J'avais lu la biographie de Nanette Workman et je trouvais que Nanette se donnait pas mal dans le bardassage de toutes sortes, dans le parcours inusité, le voyage et le risque mais... eh... non.

Je n'ai pas encore, dans cette chronique, traité de lectures d'été. N'y ai jamais trop cru, en fait. Je vois mal le lien entre littérature et température. Mais cette fois-ci, j'avoue, j'ai commencé le livre en fin d'été et clairement, août n'avait pas les nerfs pour encaisser André Béchard. Il fut déstabilisé. N'était pas prêt. On n'a pas affaire à un livre qu'on lit par petites doses comme ça, lors d'une pause de casse-tête ou pendant une molle séance d'outdooring. En passant, c'était quoi, ça, l'outdooring? Les pavillons d'outdooring? Ç'a été cool un été. C'était quoi, d'être dehors mais dans une grosse tente inutile? C'était de prendre du soleil mais en anglais? Rien compris là-dedans.

Puis ma lecture s'est étirée sur septembre, qui semblait plus apte à gérer histoires de crimes, multiples fausses identités, bagarres, faillite, prison, en fait, il y a plus d'anecdotes à la page 498 que dans toute ma vie à date. Donc davantage taillé pour septembre, même, idéalement, un livre de novembre.

C'est le genre de lecture qu'on finit en se disant, OK, mon existence est une comptine. Je me targue moi-même parfois d'avoir eu des années 90 prolifiques, ayant, à l'intérieur de la même décennie, passé de la fin de mon école primaire (1990) aux galas Juste pour rire (1999). Eh bien, je dois me rhabiller piteusement en constatant qu'en 10 ans, j'ai vécu l'équivalent d'une pause cigarette d'André Béchard.

Signes qu'on aime un livre:

1 - Il m'est arrivé de penser au livre pendant mes propres spectacles. Bon, je ne me suis pas arrêté en plein milieu d'une joke pour regarder au plafond, mais souvent des images, des situations du récit traversaient mon esprit en plein show. C'est rare. Et non réversible. C'est-à-dire qu'il est absolument impossible de m'imaginer en train de turlupiner pendant la lecture de l'épisode du cassage de jambe sur le barreau de la cellule de prison. (On appelle ça du «En'dans-ring»...)

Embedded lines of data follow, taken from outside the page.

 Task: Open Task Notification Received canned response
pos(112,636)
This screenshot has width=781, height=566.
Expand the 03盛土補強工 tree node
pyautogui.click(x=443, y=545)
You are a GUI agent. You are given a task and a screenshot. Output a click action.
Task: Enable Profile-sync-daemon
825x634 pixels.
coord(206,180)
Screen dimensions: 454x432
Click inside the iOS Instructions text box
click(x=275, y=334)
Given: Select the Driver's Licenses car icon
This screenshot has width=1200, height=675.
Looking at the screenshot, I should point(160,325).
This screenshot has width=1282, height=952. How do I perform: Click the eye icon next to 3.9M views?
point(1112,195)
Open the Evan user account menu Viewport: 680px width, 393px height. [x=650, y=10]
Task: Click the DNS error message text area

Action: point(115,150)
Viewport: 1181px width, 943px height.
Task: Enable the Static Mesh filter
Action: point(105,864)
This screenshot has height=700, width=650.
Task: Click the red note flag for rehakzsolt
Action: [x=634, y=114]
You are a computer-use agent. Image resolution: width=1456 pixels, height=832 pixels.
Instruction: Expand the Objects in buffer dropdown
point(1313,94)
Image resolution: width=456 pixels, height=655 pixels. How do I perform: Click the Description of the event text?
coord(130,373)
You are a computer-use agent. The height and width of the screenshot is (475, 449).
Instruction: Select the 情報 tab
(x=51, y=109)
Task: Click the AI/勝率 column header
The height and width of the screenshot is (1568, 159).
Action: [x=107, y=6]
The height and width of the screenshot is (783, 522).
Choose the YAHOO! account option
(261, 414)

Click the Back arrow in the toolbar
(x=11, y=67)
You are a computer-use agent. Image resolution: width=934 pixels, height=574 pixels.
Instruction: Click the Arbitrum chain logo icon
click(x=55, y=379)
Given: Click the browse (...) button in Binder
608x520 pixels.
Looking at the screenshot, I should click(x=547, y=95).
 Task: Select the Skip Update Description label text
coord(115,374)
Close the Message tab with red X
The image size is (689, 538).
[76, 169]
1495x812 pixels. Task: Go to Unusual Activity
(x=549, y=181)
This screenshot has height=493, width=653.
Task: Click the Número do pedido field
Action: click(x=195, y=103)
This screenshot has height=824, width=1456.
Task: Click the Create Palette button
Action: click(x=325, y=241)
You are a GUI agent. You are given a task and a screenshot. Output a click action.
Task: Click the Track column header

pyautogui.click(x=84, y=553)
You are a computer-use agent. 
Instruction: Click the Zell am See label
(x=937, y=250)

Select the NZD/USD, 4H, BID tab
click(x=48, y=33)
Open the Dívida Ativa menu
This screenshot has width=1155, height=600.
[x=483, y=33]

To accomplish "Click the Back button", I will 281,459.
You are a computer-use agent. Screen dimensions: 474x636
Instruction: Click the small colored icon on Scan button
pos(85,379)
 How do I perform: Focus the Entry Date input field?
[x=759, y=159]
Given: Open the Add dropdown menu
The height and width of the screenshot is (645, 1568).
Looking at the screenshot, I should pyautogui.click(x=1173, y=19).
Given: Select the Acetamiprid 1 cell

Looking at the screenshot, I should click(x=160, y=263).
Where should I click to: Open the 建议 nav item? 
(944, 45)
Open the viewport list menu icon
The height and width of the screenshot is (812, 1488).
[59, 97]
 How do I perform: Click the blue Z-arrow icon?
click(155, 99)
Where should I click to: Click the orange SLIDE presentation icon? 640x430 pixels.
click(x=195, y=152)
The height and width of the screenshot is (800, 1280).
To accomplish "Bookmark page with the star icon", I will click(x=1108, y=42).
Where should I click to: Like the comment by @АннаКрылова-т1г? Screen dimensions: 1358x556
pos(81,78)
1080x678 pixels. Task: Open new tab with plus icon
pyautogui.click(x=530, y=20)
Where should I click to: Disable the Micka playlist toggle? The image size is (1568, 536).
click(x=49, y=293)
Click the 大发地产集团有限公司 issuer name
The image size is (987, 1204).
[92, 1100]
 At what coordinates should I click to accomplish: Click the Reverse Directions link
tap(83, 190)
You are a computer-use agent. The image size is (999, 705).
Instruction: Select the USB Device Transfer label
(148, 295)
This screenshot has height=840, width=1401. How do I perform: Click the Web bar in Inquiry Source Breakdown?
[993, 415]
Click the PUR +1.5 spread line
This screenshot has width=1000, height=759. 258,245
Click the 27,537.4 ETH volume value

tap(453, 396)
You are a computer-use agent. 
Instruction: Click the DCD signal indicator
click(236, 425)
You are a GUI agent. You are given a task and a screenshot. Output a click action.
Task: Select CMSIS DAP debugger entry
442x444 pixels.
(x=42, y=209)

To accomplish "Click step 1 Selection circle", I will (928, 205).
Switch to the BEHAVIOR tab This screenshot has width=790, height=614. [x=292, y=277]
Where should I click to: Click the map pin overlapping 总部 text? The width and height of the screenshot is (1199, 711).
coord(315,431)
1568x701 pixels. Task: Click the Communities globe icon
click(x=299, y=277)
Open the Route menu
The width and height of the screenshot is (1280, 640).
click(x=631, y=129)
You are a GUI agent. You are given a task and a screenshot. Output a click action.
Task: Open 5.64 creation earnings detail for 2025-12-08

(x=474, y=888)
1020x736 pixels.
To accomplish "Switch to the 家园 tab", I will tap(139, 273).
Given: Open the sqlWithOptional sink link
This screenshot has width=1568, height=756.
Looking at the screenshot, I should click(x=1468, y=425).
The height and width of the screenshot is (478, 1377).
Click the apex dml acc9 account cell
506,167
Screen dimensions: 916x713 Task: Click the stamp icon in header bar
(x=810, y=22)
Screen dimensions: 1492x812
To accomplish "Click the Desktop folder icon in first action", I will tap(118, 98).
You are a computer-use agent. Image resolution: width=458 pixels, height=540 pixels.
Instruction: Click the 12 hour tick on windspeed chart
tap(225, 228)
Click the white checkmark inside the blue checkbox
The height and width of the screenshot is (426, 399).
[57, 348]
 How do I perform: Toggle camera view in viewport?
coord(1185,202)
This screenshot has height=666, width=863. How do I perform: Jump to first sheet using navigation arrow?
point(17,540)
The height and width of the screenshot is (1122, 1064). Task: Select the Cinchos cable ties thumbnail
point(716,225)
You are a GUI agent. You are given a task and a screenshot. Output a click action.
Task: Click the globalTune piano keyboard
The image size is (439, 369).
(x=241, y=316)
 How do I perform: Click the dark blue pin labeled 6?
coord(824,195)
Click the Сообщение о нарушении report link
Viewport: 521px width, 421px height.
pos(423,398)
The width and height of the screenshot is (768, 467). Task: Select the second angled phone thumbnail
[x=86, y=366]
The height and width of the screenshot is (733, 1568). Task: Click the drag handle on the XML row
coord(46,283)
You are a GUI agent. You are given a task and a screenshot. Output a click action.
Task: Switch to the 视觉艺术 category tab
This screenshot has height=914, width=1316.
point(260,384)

2 - J'aurais voulu transférer le texte dans un iPhone juste pour pouvoir le lire au volant. Oui, personne ne lirait du papier en conduisant, mais des écrans, j'en vois encore 15 par jour. C'est rendu que je les klaxonne, j'ai l'air débile, je m'en fous. Il faut recommencer à diffuser des messages télé où des jeunes se défoncent le crâne dans des parebrises en textant au volant parce que, sérieusement, je n'ai jamais vu une loi aussi peu respectée depuis «attendre 30 minutes après avoir mangé avant de se baigner» ou «venez à ma fête mais n'apportez pas de cadeaux».

3 - J'ai surtout réussi à oublier le bruit de ma rue pendant la lecture, même en plein outdooring...

En passant, des gens se ramassent dans des parebrises dans Remèdes pour la faim, mais c'était avant les textos, à l'époque où ça valait la peine et on pouvait même en retirer une anecdote décente, non pas juste un «je voulais faire un bonhomme sourire».